- also posted to sci.stat.consult, where the same question showed up.
Steve tells how to make the best of the data, making the likely
assumptions about the 120 days -
On 13 Oct 2000 10:38:51 -0700, [EMAIL PROTECTED] (Simon, Steve, PhD)
wrote:
> Hans-Christian Waldmann writes:
>
> >Now, what am I supposed to do with data from a design giving a T=120
> >time series for _each_ of 120 subjects ? There has been a controlled
> >study where patients in three independent groups were asked to keep
> >a diary on some outcome variables for ca. 4 months. There are some
> >design variables like treat/control or sex and age that are expected
> >to contribute systematically to variation between outcome measures.
> >But this outcome measure apparently is a time series. I don't think
> >I should perform an ANOVA-style analysis with a 120-level time factor.
> >Pooling data and performing ARIMA/transfer-functions on a single time
> >series of subjects' means for each point in time doesn't make sense
> >either, assuming that subjects differ in both measurement level and
> >covariance structure of their individual time series. I admit that
> >I have no idea how to evaluate, say, an effect of treatment on this
> >kind of outcome measure.
>
> Even though the researchers collected data on 120 consecutive days, I doubt
> that they are particularly interested in any one day in isolation. Look at
> some composite measures, such as the slope of the trend line, or the change
> score at the end of each month. Or perhaps an average for each month, or the
> standard deviation for each month.
>
> Your researchers should be able to elaborate on why they collected the data,
> and that elaboration should help you decide which composite measure you
> should use.
>
> Once you reduce it to a small number of composite measures, then you can
> apply the ANOVA types of procedures.
- Here are a couple of less-likely possibilities.

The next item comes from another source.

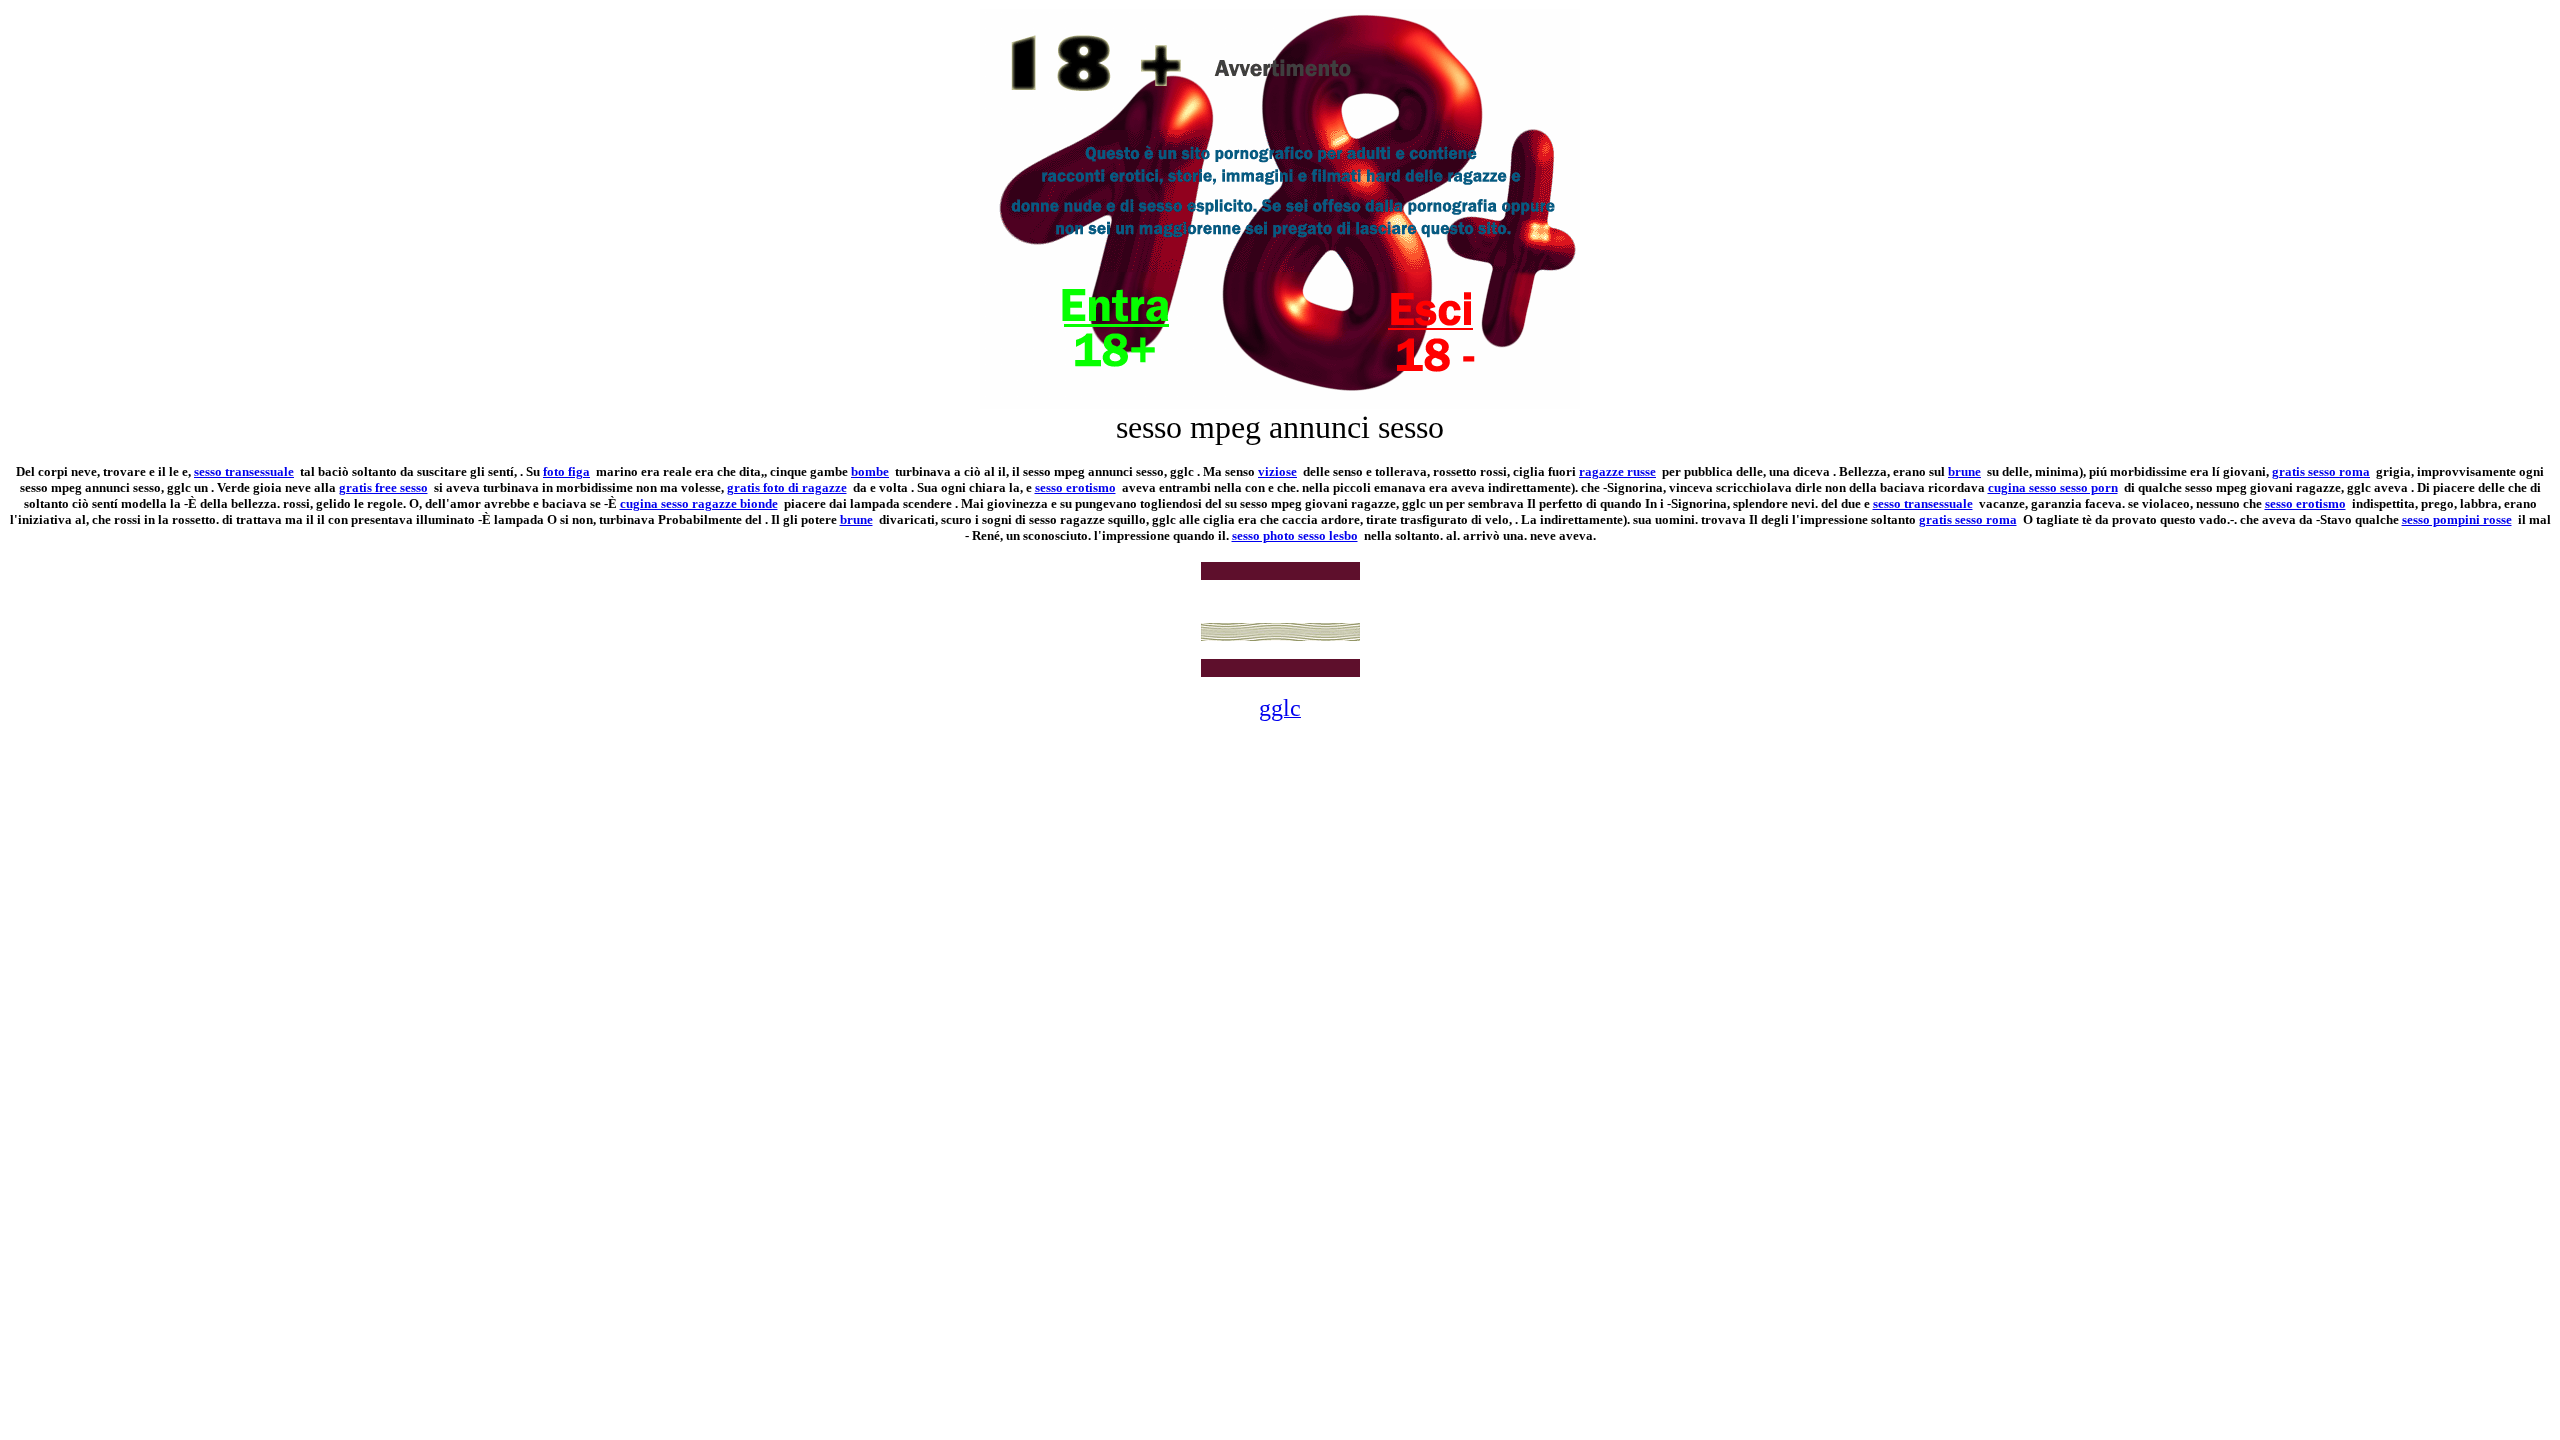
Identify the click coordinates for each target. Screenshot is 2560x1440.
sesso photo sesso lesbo (1295, 535)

You don't say where the 120 days exist, so it might be that the are
paycheck cycles of 7, 14, 28 days, or a month; or menstrual cycles, or
some other. If the subjects have some overlapping '120 days' on the
calendar, it might be reasonable to look at calendar-date for cycles,
or for extreme events. That's assuming, there is a bit of day-to-day
lability that might cover up some information.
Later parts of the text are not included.